What happens with the exclusion of Russia from the Swift

by time news

Time.news – It is one of the major bugbears of the Russian government and at the same time one of the tools against Moscow that most divides the Western chancelleries. We are talking about the exclusion of Russia from the Swift, the measure that seems to be the most incisive sanction that could be adopted against the Kremlin.

From the beginning Boris Johnson and Joe Biden waved it as the ace in the hole to lead to more mild advice Vladimir Putin, causing a number of distinctions between allies. Now, however, the hypothesis is gaining ground, invoked by the Ukrainian president himself, Volodymyr Zelensky.

What is the Swift

Swift is the acronym of Society for worldwide interbank financial telecommunicationand is the main messaging system in the world used by credit institutions to carry out monetary transactions between the various states in the safest and most transparent way, thus giving businesses and citizens a tool to make international trade work with the greatest guarantees and in the as smoothly as possible.

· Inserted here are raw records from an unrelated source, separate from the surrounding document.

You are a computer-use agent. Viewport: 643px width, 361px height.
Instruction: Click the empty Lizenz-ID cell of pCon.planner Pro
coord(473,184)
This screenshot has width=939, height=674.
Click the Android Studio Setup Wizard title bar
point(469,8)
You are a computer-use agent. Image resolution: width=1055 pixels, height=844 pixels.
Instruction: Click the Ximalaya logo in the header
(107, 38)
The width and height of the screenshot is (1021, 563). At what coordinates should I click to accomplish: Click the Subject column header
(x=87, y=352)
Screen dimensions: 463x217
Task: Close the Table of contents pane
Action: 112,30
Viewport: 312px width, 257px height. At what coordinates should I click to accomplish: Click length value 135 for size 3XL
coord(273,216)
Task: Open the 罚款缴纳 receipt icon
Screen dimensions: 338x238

From an administrative point of view, it is a cooperative established in 1973 with headquarters in Belgium, and therefore falls de facto under European Community law. Specifically, it is a large IT network to which nearly 11,000 financial institutions from over 200 nations adhere.

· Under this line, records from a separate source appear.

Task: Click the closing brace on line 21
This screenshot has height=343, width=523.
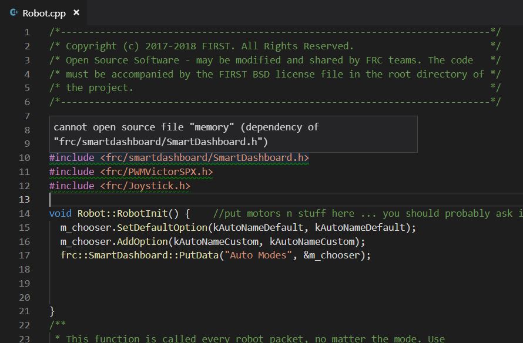Action: coord(52,311)
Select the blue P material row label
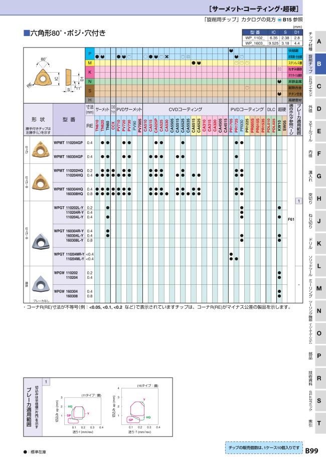 [90, 53]
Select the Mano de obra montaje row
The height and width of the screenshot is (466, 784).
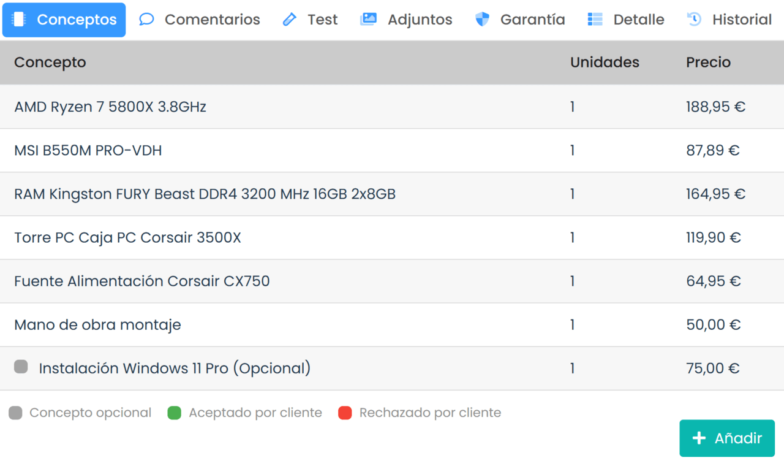click(x=97, y=324)
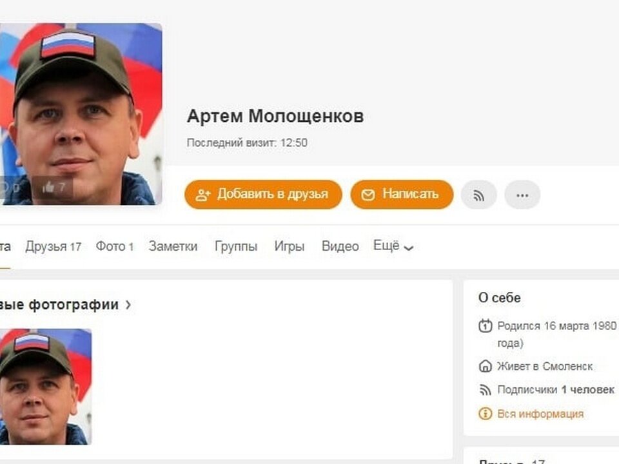
Task: Click the home icon next to Живет в Смоленск
Action: [485, 366]

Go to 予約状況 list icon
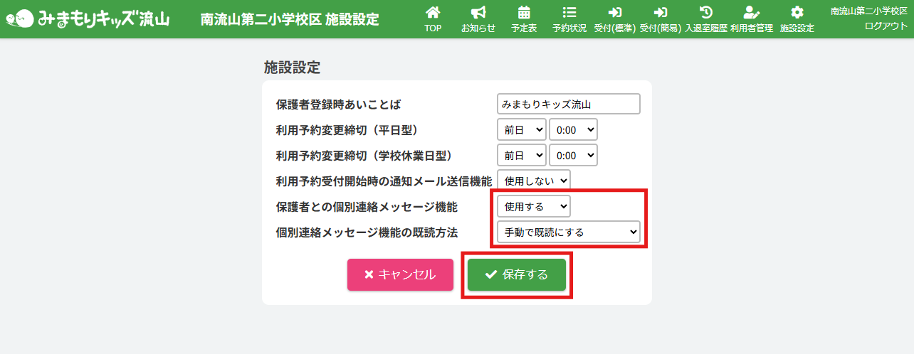(x=569, y=13)
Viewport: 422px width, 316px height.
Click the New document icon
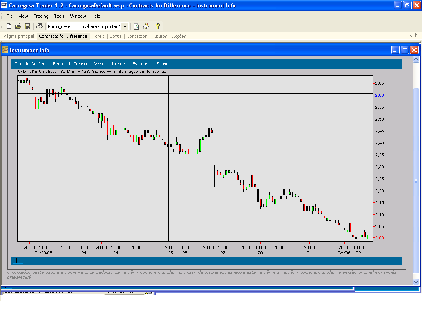click(9, 26)
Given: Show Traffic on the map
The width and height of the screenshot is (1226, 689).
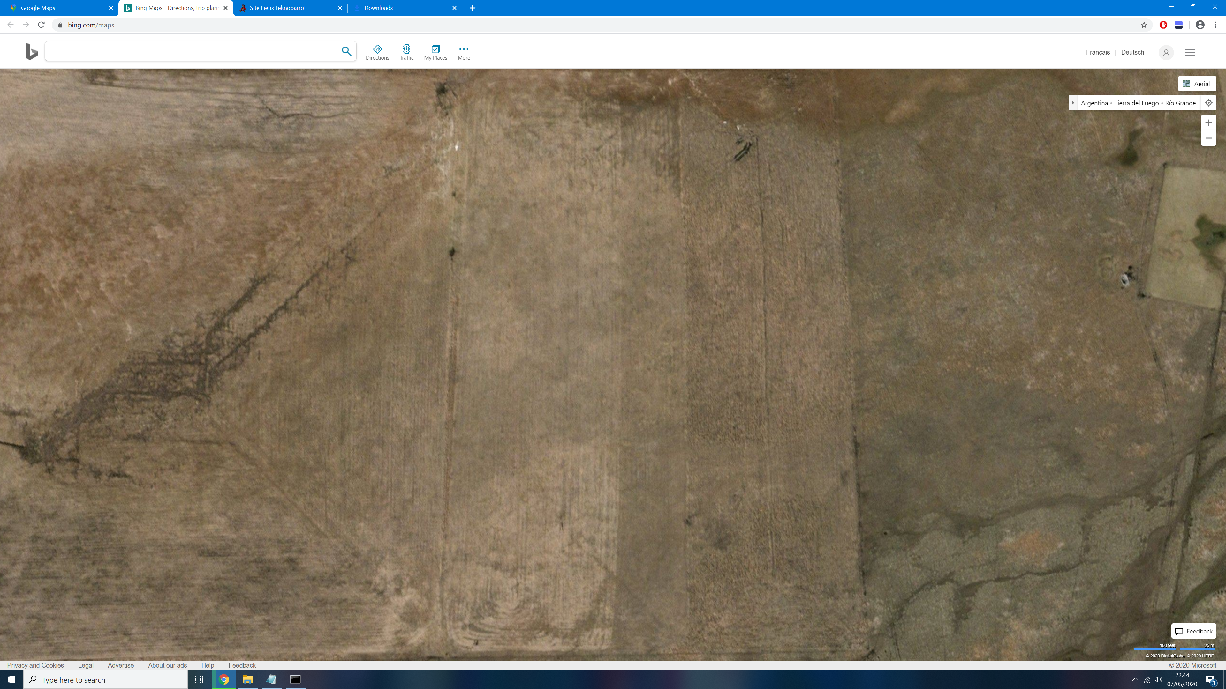Looking at the screenshot, I should [406, 52].
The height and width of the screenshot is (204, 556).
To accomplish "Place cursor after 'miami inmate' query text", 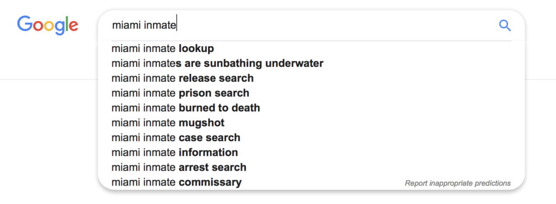I will (x=176, y=26).
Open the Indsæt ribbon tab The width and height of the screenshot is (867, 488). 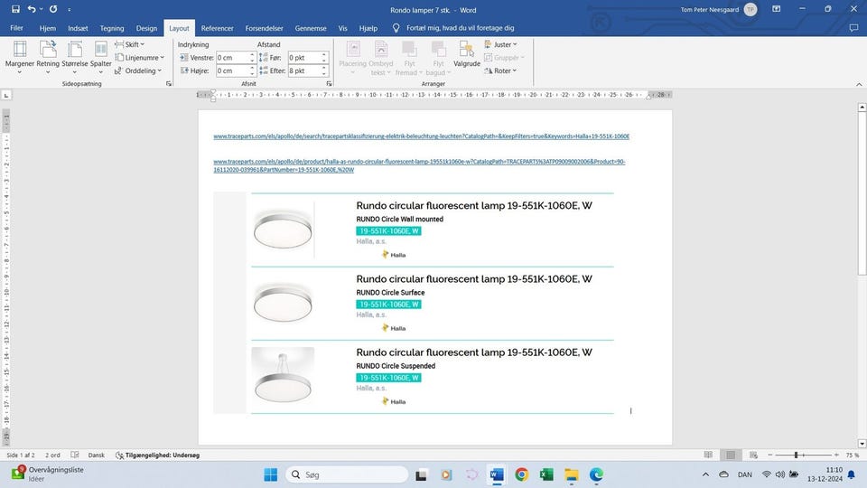78,28
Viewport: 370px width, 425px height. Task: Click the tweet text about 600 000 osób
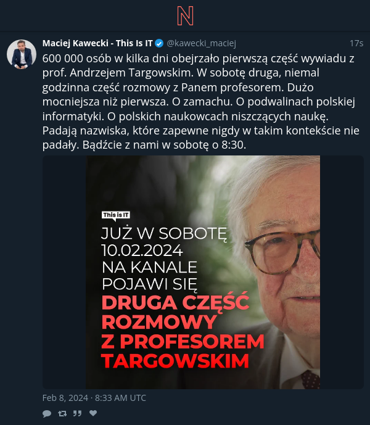pos(201,102)
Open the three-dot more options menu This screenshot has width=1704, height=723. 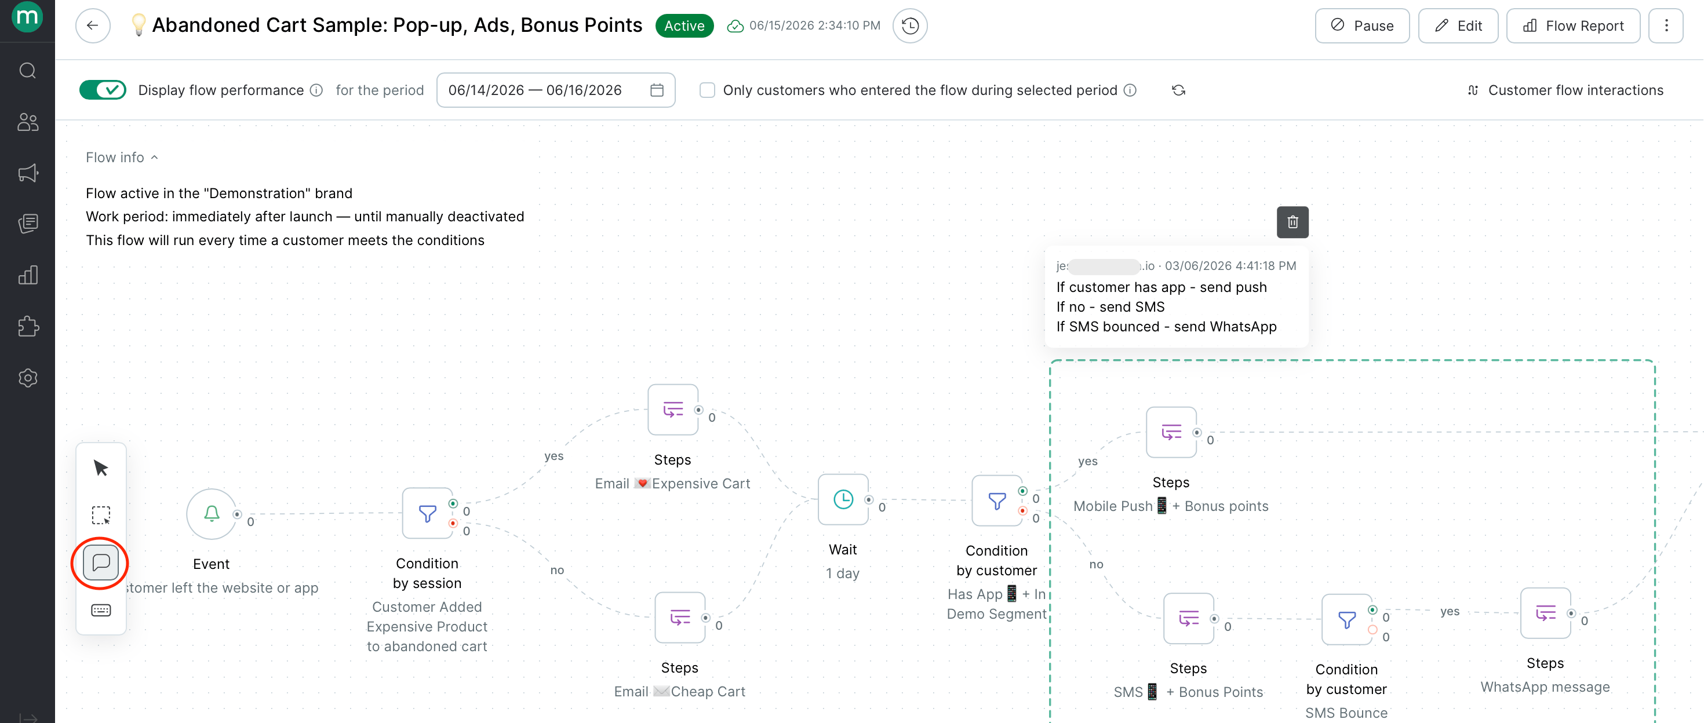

In short, it is not a bank with capital, loans, collection and management of current accounts, but a platform that sends information to credit institutions on transactions that are taking place at a given moment. Defined as the ‘gmail’ of the international banking worldthe system provides each financial institution with an 8 or 11 character code, usually identified as a Bic code or alternatively as a Swift Code.

With these codes, it is ensured that the messages generated with a payment arrive – with the necessary certifications – to the creditor. The system is able to generate an average of almost 40 million messages per day, which correspond to as many financial transactions.

What happens with the exclusion of Russia from the Swift

Excluding Russia from the Swift would undoubtedly cause numerous financial problems and dysfunctions in the country as its financial entities could no longer send or receive money from abroad. However, the measure could prove to be a double-edged sword for those who imposed it and at the same time a not so dramatic initiative for Russian international trade.

First of all, the problem is that the ‘stop’ could also run into non-Russian financial institutions or banks, such as the Italian institutions which in Russia are among the most exposed in Europe together with those of France and Austria.

And then, as already announced by several representatives of the Moscow government, the country’s financial intermediaries could use alternative instruments to Swift. As early as 2014, following the invasion of Crimea, some local banks had been blacklisted by the United States.

The Russian central bank then developed its own payment system – Mir – which currently intermediaries about 25% of all domestic card transactions, but which is difficult to use abroad.

Subsequently, the Russian government developed another payment network – the System for Transfer of Financial Messages (Spfs) – which in 2021 brokered about 13 million messages between the more than 400 financial intermediaries participating in the system (including Unicredit and Deutsche Bank) for a total of 20% of domestic transfers.

In the event that Russian banks were disconnected from Swift, the Russian financial system could also rely on the Chinese cross-border interbank payment system (Cips), managed by the People’s Bank of China, which has users in over one hundred countries.